Tell how many lines in the data below hold the string "shape"; give nothing but the number.

[Saved entries]
--------------------------------------------------

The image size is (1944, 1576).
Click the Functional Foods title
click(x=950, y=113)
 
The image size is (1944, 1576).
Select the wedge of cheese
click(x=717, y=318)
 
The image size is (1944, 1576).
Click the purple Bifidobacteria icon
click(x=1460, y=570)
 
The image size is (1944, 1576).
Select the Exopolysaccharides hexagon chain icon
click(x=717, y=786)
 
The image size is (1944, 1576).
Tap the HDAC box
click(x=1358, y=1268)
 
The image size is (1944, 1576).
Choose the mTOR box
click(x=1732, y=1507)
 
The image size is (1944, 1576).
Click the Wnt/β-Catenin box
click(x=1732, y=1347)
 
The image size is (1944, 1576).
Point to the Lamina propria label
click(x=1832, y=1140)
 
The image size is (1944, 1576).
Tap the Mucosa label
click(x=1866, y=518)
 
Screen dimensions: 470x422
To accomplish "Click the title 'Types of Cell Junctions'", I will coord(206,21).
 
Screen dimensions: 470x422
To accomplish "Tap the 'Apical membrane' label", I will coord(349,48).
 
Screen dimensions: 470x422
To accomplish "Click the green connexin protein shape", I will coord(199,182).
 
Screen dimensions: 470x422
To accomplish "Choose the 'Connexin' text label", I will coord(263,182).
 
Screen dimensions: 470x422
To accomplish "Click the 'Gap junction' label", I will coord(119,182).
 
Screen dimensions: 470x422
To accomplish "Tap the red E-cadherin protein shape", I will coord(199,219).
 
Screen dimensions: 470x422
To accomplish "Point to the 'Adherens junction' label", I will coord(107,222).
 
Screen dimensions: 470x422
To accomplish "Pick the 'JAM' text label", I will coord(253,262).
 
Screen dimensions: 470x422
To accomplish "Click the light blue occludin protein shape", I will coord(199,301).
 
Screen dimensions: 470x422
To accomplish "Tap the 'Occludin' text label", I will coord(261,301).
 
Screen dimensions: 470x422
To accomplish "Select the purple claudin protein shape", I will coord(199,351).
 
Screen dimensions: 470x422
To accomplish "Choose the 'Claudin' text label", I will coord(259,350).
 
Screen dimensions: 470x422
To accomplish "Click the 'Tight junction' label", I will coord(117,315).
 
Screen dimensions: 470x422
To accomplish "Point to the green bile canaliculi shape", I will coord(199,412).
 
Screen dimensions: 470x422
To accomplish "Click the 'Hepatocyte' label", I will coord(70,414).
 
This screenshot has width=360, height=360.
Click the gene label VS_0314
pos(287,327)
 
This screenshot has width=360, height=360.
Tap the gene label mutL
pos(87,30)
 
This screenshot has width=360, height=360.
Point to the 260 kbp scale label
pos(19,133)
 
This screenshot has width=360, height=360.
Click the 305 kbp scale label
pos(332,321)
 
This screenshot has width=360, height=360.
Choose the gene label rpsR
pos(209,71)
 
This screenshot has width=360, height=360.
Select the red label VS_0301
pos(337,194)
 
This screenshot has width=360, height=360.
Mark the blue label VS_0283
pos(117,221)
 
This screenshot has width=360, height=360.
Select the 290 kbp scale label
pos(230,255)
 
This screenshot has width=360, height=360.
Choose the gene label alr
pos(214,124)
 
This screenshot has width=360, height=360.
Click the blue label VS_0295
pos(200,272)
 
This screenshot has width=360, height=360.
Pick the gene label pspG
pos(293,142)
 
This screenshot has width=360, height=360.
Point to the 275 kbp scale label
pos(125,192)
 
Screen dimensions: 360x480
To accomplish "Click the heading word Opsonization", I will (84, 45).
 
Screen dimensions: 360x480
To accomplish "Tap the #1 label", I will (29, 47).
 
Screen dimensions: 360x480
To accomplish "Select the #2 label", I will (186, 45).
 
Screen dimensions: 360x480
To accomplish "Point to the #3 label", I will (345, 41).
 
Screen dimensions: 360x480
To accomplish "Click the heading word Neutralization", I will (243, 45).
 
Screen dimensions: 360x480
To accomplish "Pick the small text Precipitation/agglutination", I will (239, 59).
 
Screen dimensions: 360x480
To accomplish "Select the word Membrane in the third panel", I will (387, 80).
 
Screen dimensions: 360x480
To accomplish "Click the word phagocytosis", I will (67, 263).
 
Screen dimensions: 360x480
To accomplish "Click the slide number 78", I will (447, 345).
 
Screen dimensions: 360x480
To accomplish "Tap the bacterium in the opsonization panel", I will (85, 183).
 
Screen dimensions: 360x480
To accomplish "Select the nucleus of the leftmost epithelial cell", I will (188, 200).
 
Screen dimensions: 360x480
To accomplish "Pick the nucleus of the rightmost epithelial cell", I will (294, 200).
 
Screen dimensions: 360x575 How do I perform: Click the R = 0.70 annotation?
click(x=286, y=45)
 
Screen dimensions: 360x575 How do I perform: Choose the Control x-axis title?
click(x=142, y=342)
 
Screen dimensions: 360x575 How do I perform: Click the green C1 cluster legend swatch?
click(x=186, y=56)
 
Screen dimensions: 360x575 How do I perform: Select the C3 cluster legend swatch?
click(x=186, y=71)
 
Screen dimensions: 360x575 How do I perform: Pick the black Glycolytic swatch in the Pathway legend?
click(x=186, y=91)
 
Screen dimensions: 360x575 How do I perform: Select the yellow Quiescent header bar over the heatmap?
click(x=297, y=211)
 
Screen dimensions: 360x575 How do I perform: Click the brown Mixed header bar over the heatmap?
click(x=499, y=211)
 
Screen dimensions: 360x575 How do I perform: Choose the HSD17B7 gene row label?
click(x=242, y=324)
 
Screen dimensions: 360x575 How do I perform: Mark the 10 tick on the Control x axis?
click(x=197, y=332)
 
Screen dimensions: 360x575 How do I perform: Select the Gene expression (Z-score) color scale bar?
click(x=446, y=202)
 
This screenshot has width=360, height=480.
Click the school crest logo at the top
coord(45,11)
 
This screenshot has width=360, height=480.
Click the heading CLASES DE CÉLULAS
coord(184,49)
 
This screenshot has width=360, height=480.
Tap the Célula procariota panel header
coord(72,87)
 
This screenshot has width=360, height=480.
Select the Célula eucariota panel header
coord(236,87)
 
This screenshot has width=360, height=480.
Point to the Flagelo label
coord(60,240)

--------------------------------------------------

• **OUTPUT**:
5